A la différence des autres pays de l’ancien bloc soviétique, la Roumanie a payé sa rupture d’avec le communisme au prix du sang, de plus de mille victimes. Revenue à la démocratie après des décennies de répression idéologique, la société roumaine a eu du mal à trouver les ressources qui lui permettent de combler son écart par rapport à l’Occident, à travers la prise de conscience et l’acceptation de son passé sous le régime totalitaire.C’est un travail de mémoire et d’analyse des évolutions des trois dernières décennies que l’Institut français de Bucarest a proposé à travers le cycle de débats « L’année 1989 – un tournant historique » (« 1989. Punct de cotitura »). Elena Calistru, présidente de l’organisation non gouvernementale « Funky Citizens », considère que le recours à la mémoire n’est pourtant pas facile parmi les jeunes roumains : « Je vois les jeunes avec lesquels nous travaillons sur l’éducation civique et je voudrais vous dire que ce n’est pas leur faute s’ils manquent d’éducation en matière d’histoire récente, pour compenser le fait de ne pas avoir vécu ces temps-là.
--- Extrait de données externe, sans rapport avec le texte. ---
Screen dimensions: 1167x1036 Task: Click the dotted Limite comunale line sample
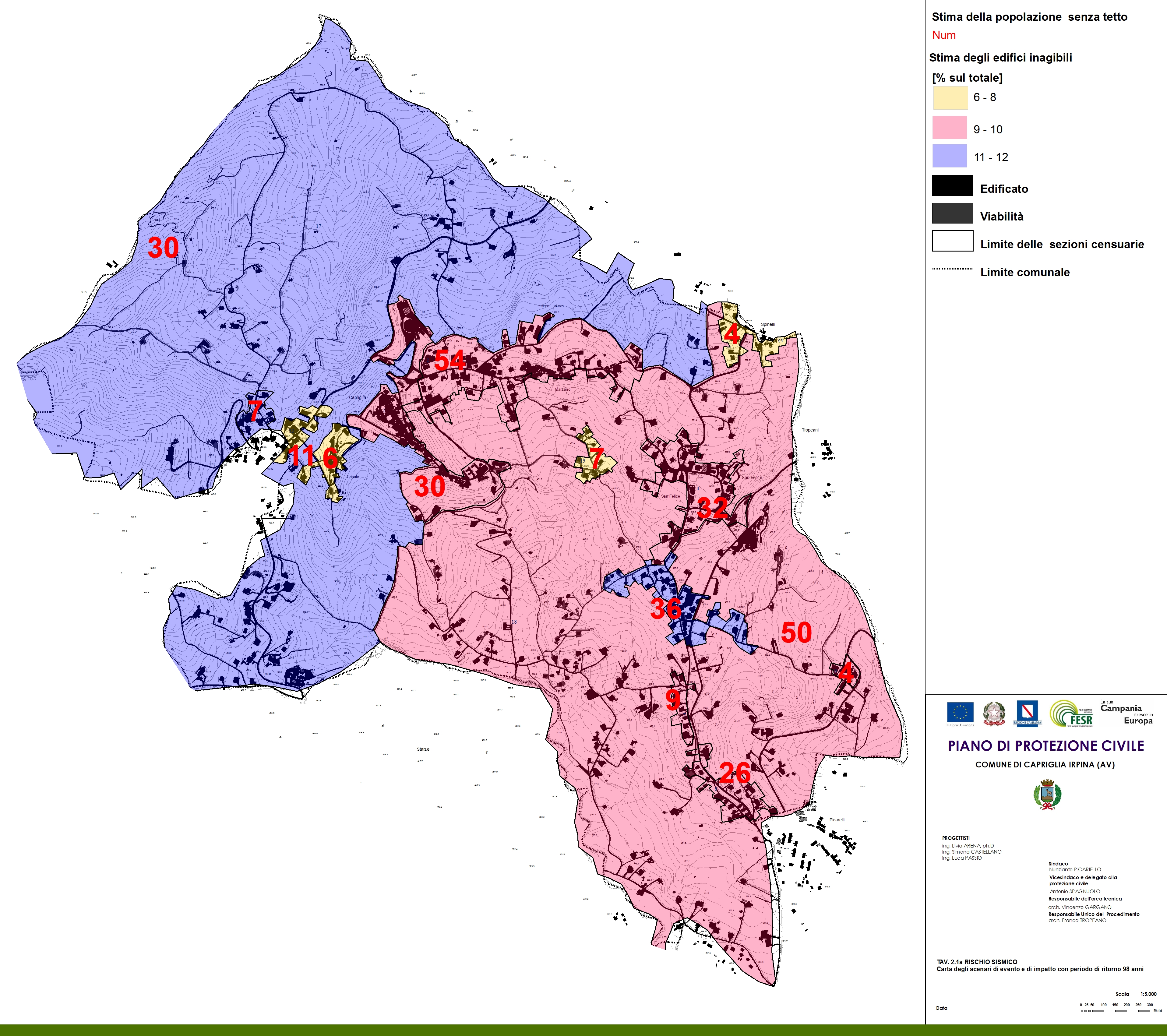tap(952, 269)
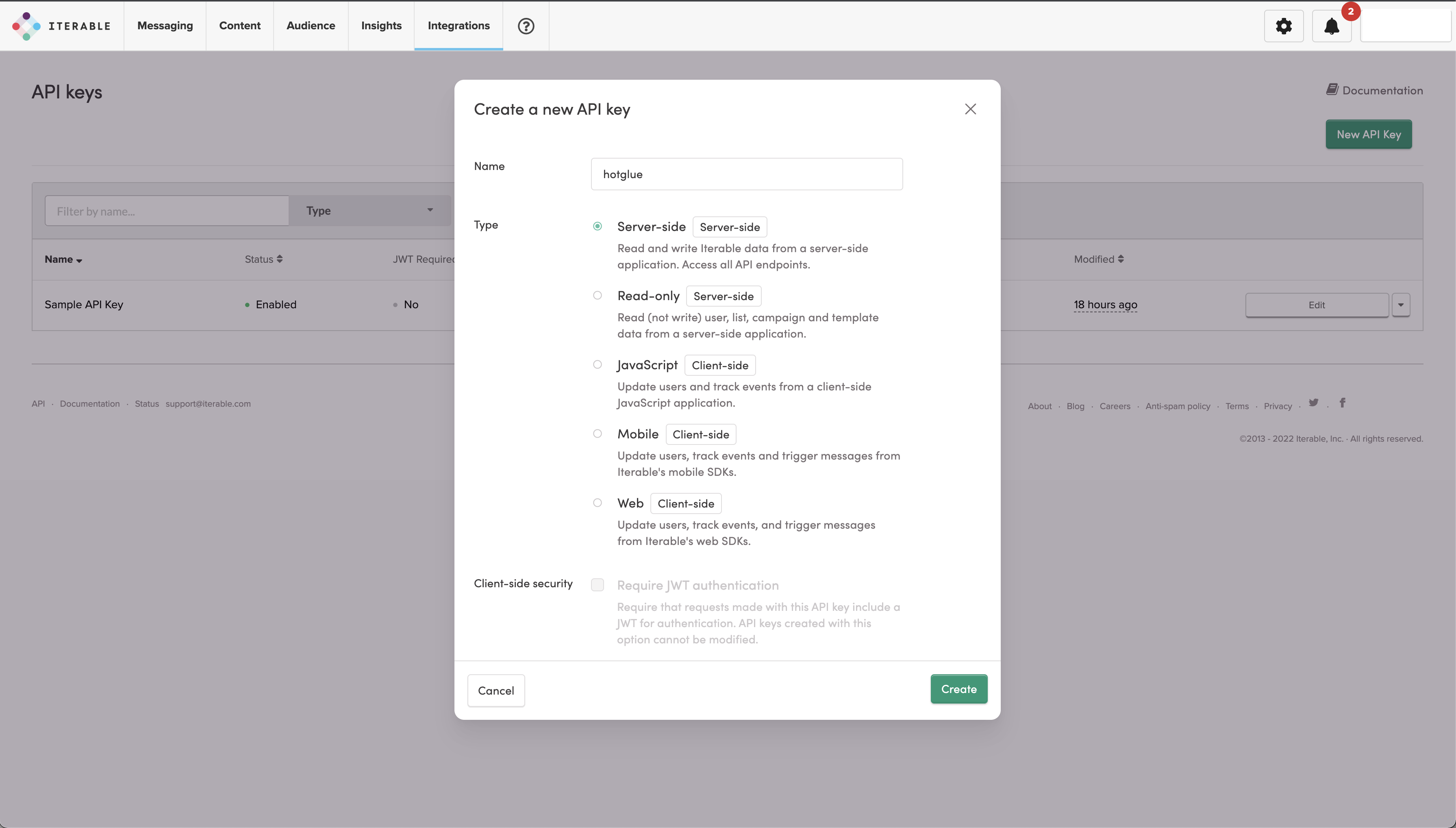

Il se peut que nous vivions les meilleurs temps possibles, mais pour beaucoup de ces jeunes, ce n’est pas une évidence, puisqu’ils n’ont pas de termes de comparaison. Je pense donc que, si nous n’agissons pas, ils seront perdus. Il est fort possible de les retrouver devant un ordinateur portable, sur lequel ils ont réalisé un clip-vidéo débordant de haine et de discrimination. »
Dans l’espace virtuel, les messages sont de plus en plus difficiles à contrôler. L’assaut des « fake news » semble avoir pris au dépourvu aussi bien la société occidentale que celle roumaine. De plus, les médias se confrontent pour la première fois aux effets inattendus des infos sur la conscience d’une société démocratique, explique le journaliste Liviu Tofan, ancien membre de la rédaction roumaine de Radio Free Europe, à l’époque communiste: « Par rapport au populisme, nous devrions faire attention aux nuances, car, souvent, les médias, notamment commerciaux comme ceux de Roumanie, tendent à avoir un discours critique et même négatif. C’est précisément la méthode utilisée par les populistes qui veulent provoquer des émotions négatives, en parlant de dangers qui n’existent pas en réalité. C’est ce qui se passe aussi dans le cas du terrorisme, quand la presse met en avant la terreur, devenant ainsi, sans le vouloir, la complice des terroristes. »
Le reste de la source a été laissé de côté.